Stored items:

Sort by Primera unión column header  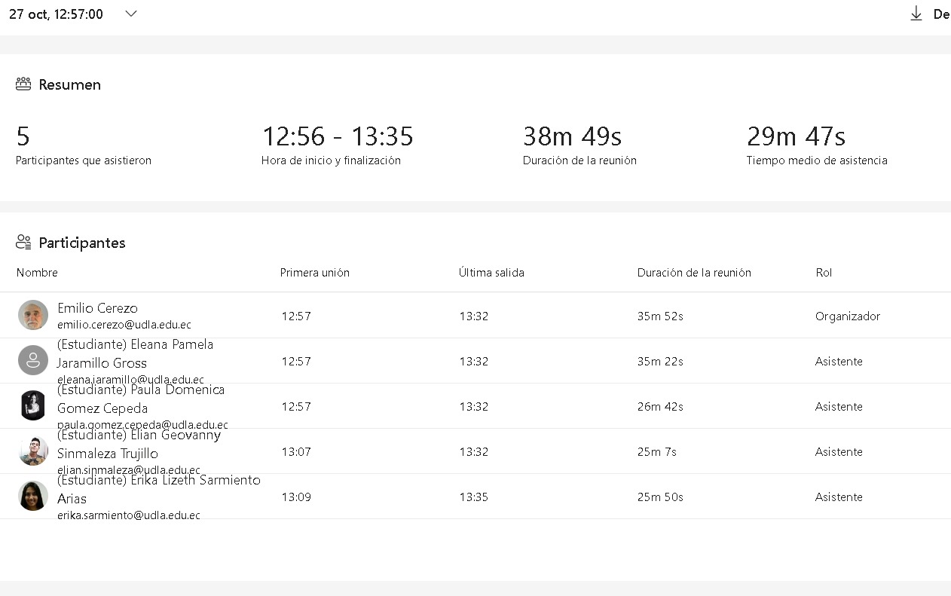[315, 273]
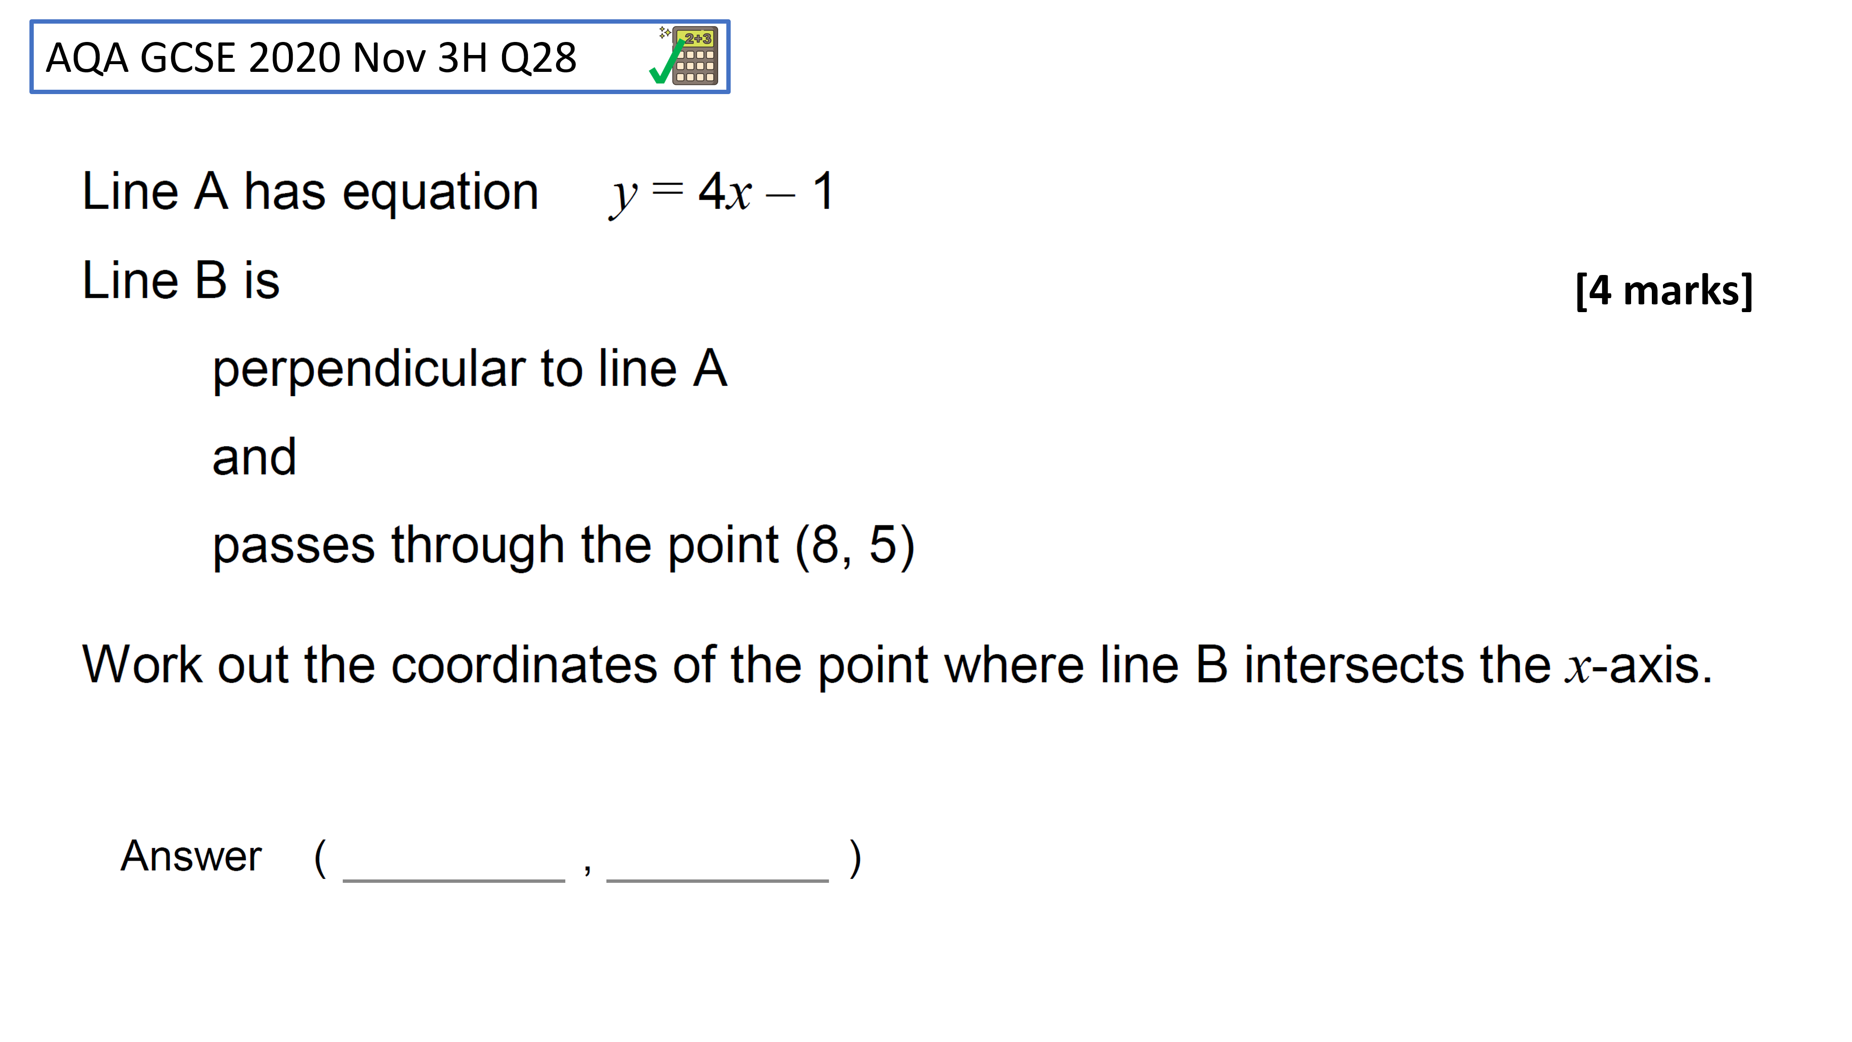Click the text 'Line A has equation'
Image resolution: width=1852 pixels, height=1042 pixels.
[x=310, y=192]
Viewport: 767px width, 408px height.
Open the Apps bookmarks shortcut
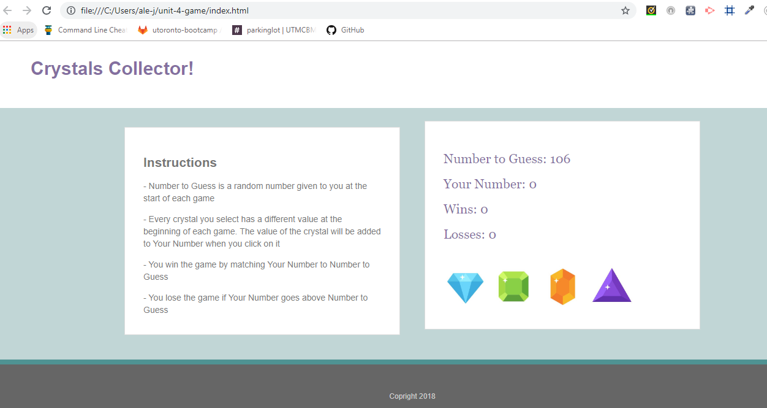pos(18,30)

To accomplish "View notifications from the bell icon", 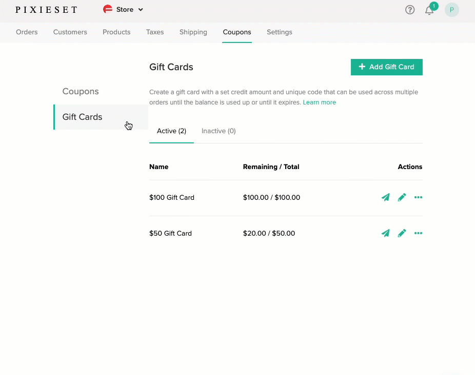I will point(430,10).
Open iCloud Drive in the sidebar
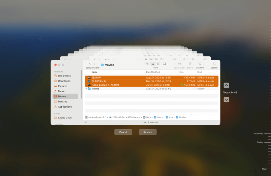The height and width of the screenshot is (176, 271). tap(64, 118)
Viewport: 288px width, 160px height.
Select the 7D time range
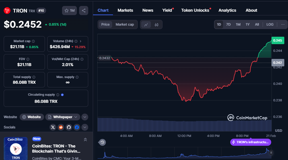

▶ _PROBLEM REQUIREMENTS_: Give back exactly the lines from the line with "Viewport: 288px width, 160px height." through the end of the records, both included; keep all pictures out.

▶ _OUTPUT_:
Viewport: 288px width, 160px height.
Select the 7D time range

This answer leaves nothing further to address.